(Stored data entries)
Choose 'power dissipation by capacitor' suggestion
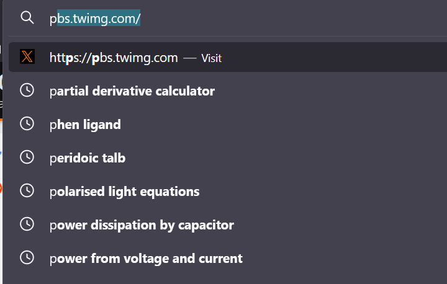447x284 pixels. click(142, 225)
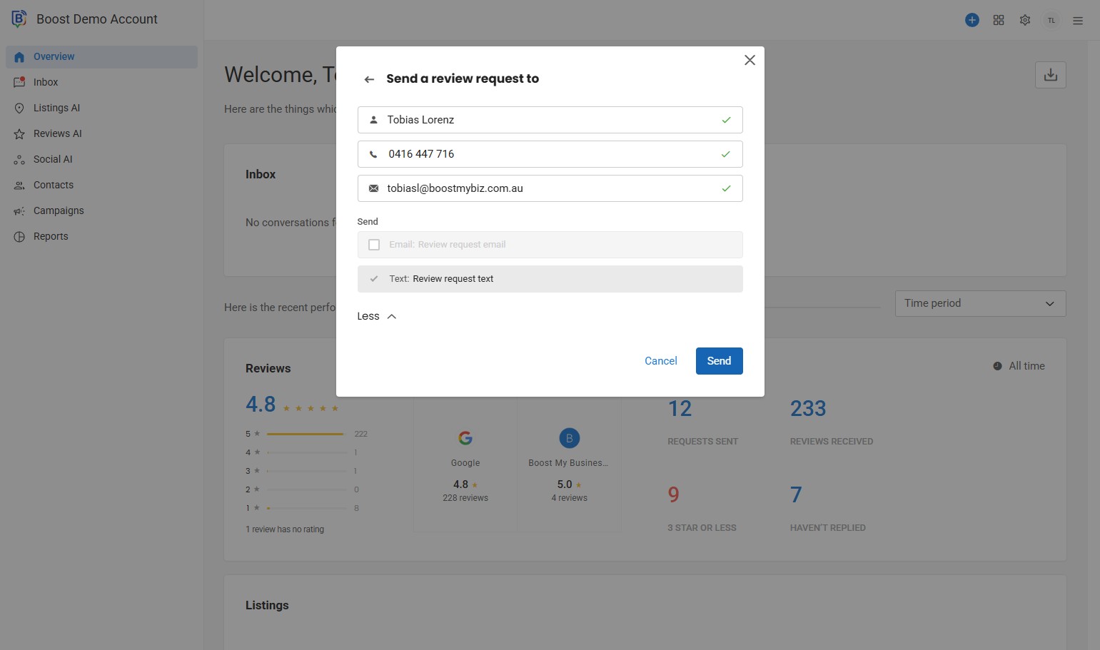The width and height of the screenshot is (1100, 650).
Task: Open the Time period dropdown
Action: [x=979, y=303]
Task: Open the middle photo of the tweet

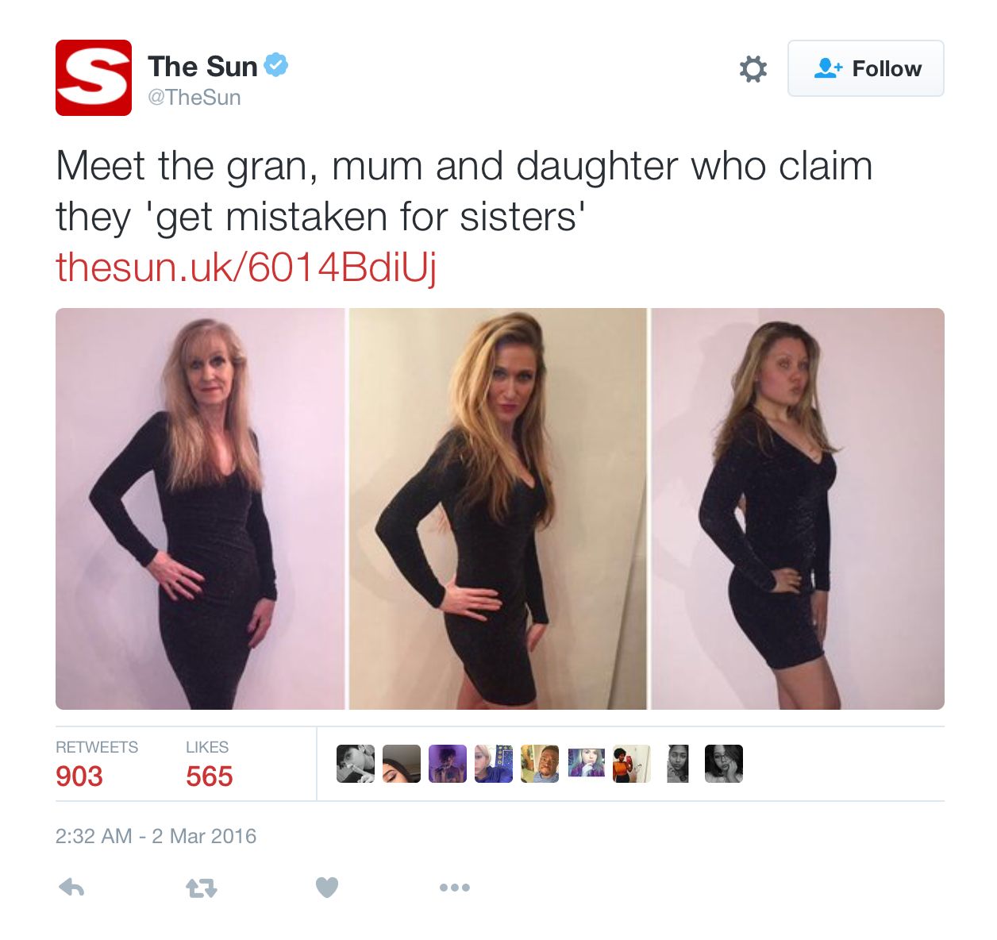Action: point(498,509)

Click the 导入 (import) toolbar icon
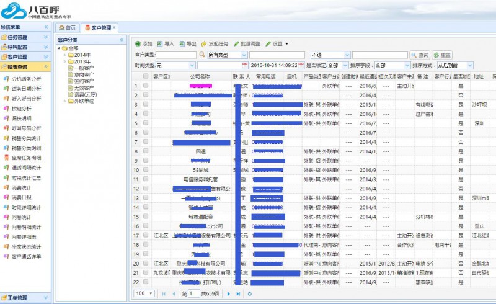pyautogui.click(x=160, y=44)
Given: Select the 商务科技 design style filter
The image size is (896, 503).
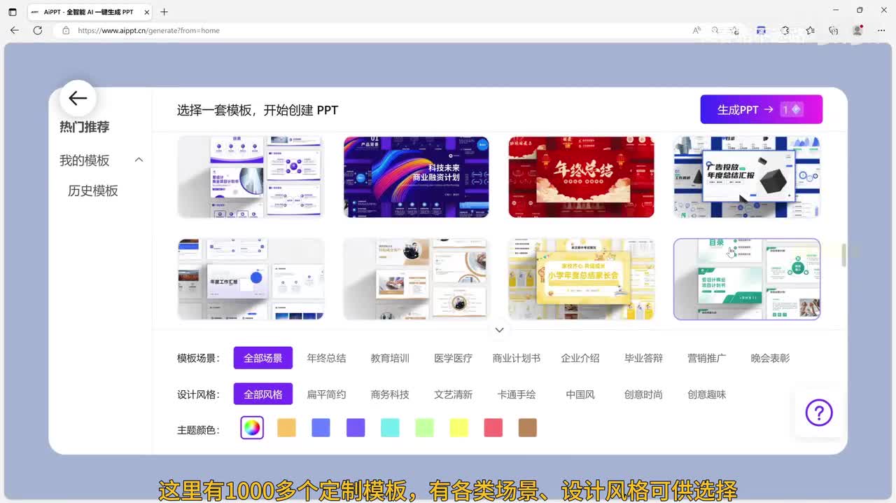Looking at the screenshot, I should 390,394.
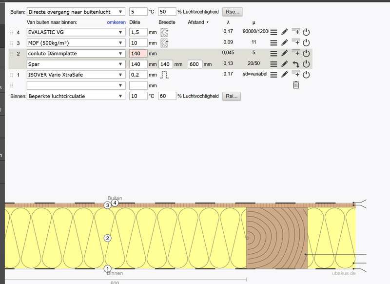This screenshot has height=284, width=390.
Task: Disable the ISOVER Vario XtraSafe layer
Action: (x=307, y=75)
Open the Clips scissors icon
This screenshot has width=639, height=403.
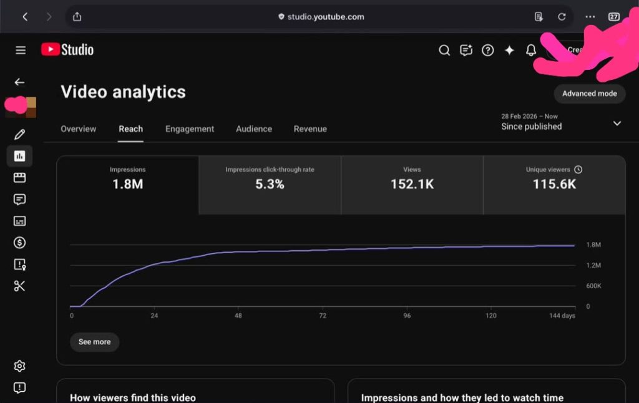pos(19,286)
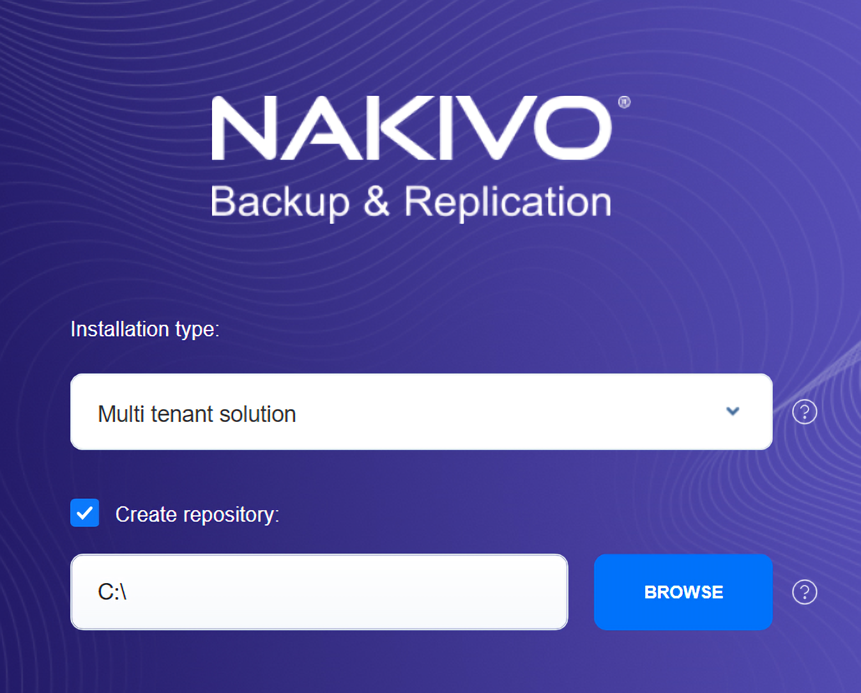This screenshot has width=861, height=693.
Task: Select the 'Multi tenant solution' combo box text
Action: point(197,414)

Work order | Please set down each entry word for word, without its images.

Answer below |
Choose 'power dissipation by capacitor' suggestion
447x284 pixels. click(142, 225)
The width and height of the screenshot is (1100, 650).
Task: Open the Time period dropdown
Action: [x=979, y=303]
Task: Open the middle photo of the tweet

Action: point(498,509)

Click the 导入 (import) toolbar icon
pyautogui.click(x=160, y=44)
Given: Select the 商务科技 design style filter
The image size is (896, 503).
Looking at the screenshot, I should 390,394.
This screenshot has height=284, width=390.
Task: Disable the ISOVER Vario XtraSafe layer
Action: (x=307, y=75)
Open the Clips scissors icon
This screenshot has width=639, height=403.
pos(19,286)
This screenshot has width=861, height=693.
Task: Select the 'Multi tenant solution' combo box text
Action: point(197,414)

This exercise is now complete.